The reduction in IOP variation and nighttime spikes is likely the primary reason that disease progression slows down in patients post-trabeculectomy. Currently, there are no studies assessing the 24-hour effects of tube shunts or minimally invasive glaucoma surgeries (MIGS).
There is an established relationship between nocturnal dips in systemic blood pressure and glaucoma progression, especially in NTG patients.
One group studied nighttime blood pressure patterns in newly diagnosed glaucoma patients on prostaglandin analogues with normal IOP during office hours and found that nocturnal hypotension was associated with worse visual field progression.
Likewise, in 2019, Kwon et al found that lower nighttime diastolic blood pressure levels were significant predictors of visual field loss in NTG patients.
Ocular perfusion pressure, the difference between mean arterial pressure and intraocular pressure, is decreased in glaucoma patients by the combination of both nocturnal hypotension and elevated nighttime IOP peaks.
In patients who show progression despite controlled daytime IOP values, it is imperative to assess for potential drops in nighttime blood pressure and to work with the patient’s medical team to reduce these events.
Systemic antihypertensives should be avoided before bedtime, if possible, as should other medications that cause vascular compromise (eg, phosphodiesterase inhibitors).
Further, these patients should be assessed for sleep-disordered breathing patterns, such as sleep apnea, which are known causes of nocturnal hypoxia and hemodynamic instability. The role of head and sleep position has also been considered as a contributor to glaucoma progression.
Multiple studies have shown that IOP elevates more from sitting to supine to inverted, and one study found that the lateral decubitus sleeping position was significantly associated with worsening visual fields in the dependent eyes of NTG patients.

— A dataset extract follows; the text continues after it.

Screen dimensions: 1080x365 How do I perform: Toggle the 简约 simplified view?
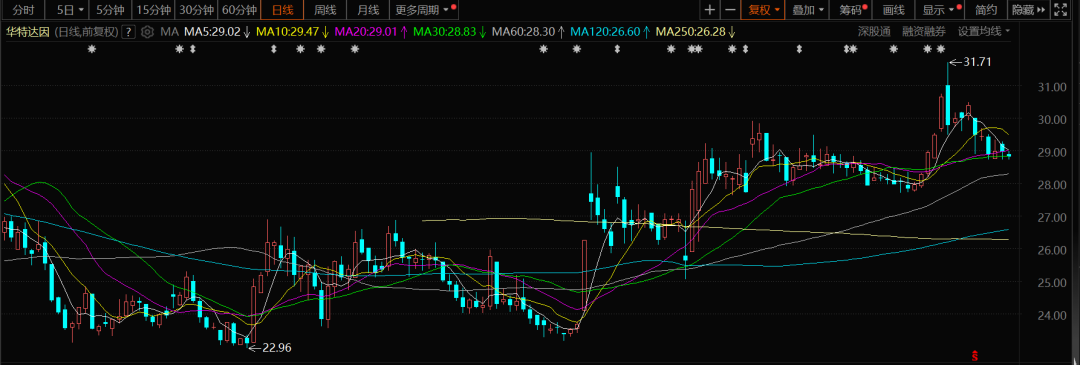[x=986, y=10]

However, the data surrounding the effects of head and sleep position in glaucoma are inconsistent, making the recommendations towards optimal sleep positions for glaucoma patients unclear.
Despite the strong evidence that lowering nocturnal IOP would minimize IOP elevations throughout the 24-hour period and help slow visual field progression in glaucoma patients, therapies that specifically target nocturnal IOP are limited.

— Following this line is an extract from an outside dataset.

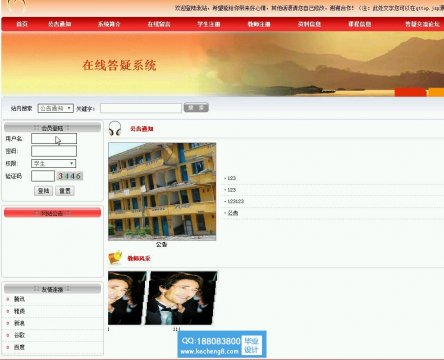Image resolution: width=444 pixels, height=360 pixels.
Task: Click the site logo at top left
Action: click(16, 6)
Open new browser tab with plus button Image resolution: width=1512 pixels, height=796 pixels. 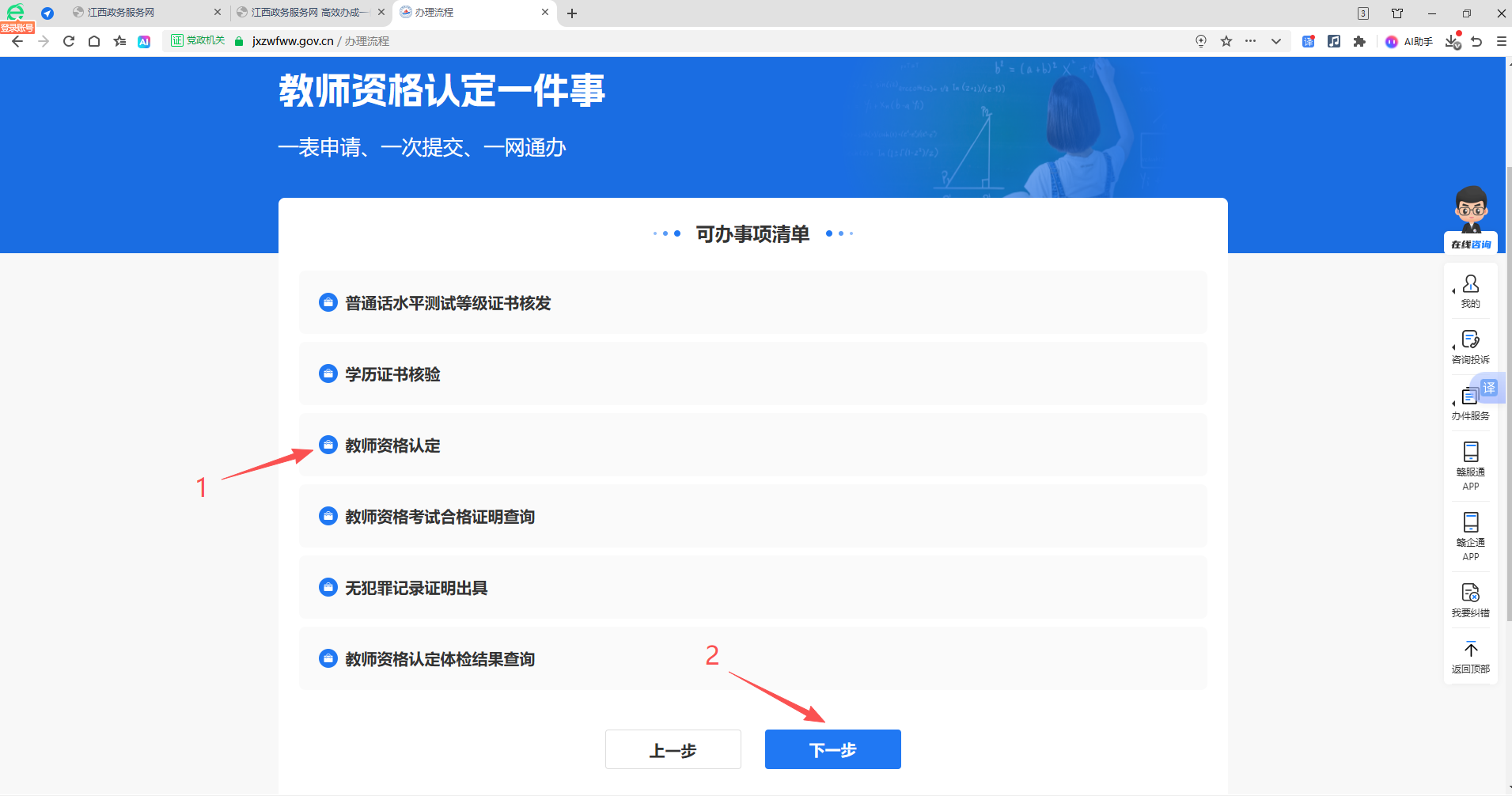572,13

A pair of negativepressure eye goggles that locally reduce IOP while worn overnight is being developed with some early publications showing an IOP lowering of 35% compared to controls overnight.
Lowering IOP with this technology should also improve ocular perfusion pressure. Other technologies and therapies are moving away from drop therapy to reduce medication burden and to curb inconsistencies in IOP through the 24-hour period.
Allergan (now AbbVie) recently released the bimatoprost intraocular implant, Durysta, which provides a more direct and continuous IOP-lowering effect inside the eye. The continuous drug elution may be more effective overnight than its topical counterparts, but this has not been studied.
Also, MIGS procedures are gaining popularity due to their ability to reduce drop burden and provide more consistent IOP lowering, though these procedures come with their own individual surgical risks and limitations, and studies are needed to understand the effect different MIGS have on nocturnal IOP patterns.
The future of glaucoma therapy must take into consideration the many factors and systemic patterns affecting the optic nerve head throughout the day as well as the night. To slow progression of disease, it is no longer sufficient to focus solely on daytime IOP measurements that are conveniently obtained in clinic.
Those interested in improving outcomes for patients who have glaucoma must find ways to target the multiple physiologic environments affecting the optic nerve.
Individualized continuous IOP measurements, further studies of the role of intracranial pressure changes in glaucoma, and the development of treatments aimed at better 24-hour and nocturnal IOP control are a few places to start.